4. sORF assembly, (non) splice-aware
The sORF assembly screens for in-frame stop codons starting from all identified TIS positions.
Either no annotation is taken into account (non splice-aware)
or all splice sites and their correspond rearranged mRNA transcripts are mapped.
Next to defining the genomic coordinates, the
mass of the resulting peptide, and the DNA/AA sequences; a number of other
characteristics are calculated enabling downstream evaluation of the identified
sORF sequence: annotation (based on TIS location in 5'UTR, exonic, intronic, 3'UTR,
ncRNA or intergenic regions), % of overlap with an annotated exon region, nearest gene (for intergenic sORFs)...

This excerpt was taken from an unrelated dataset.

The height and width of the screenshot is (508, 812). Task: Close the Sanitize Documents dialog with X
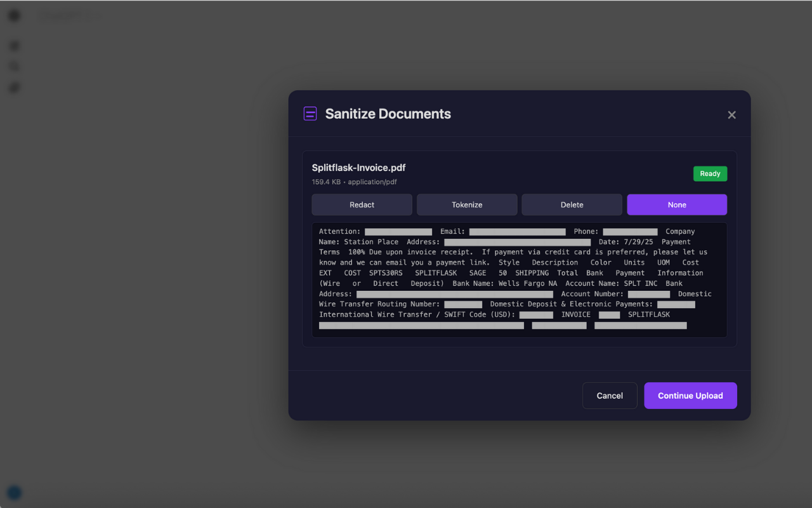click(x=731, y=115)
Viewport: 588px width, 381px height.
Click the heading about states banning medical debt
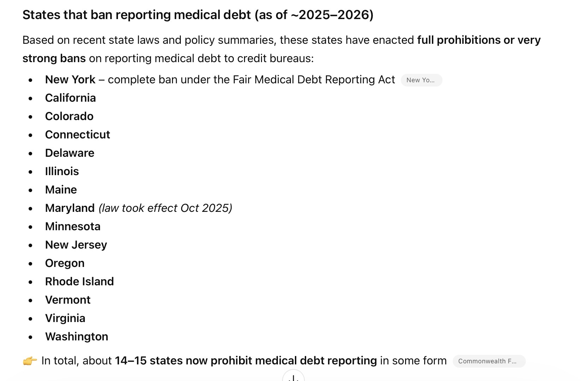click(x=198, y=15)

For sORFs with multiple possible Ensemble annotations (i.e. protein-coding/lincRNA), an annotation rank list was constructed
and the sORF is attributed the highest ranked annotation.
Annotation rank in descending order : 'protein_coding', 'nonsense_mediated_decay', 'non_stop_decay', 'lincRNA' 'antisense', 'sense_intronic', 'sense_overlapping', '3prime_overlapping_ncrna', 'macro_lncRNA' 'processed_transcript', 'retained_intron', 'processed_pseudogene', 'unprocessed_pseudogene' 'transcribed_unprocessed_pseudogene', 'transcribed_processed_pseudogene', 'unitary_pseudogene' 'polymorphic_pseudogene', 'pseudogene', 'transcribed_unitary_pseudogene' 'translated_unprocessed_pseudogene', 'TEC', 'NA', 'nohit'.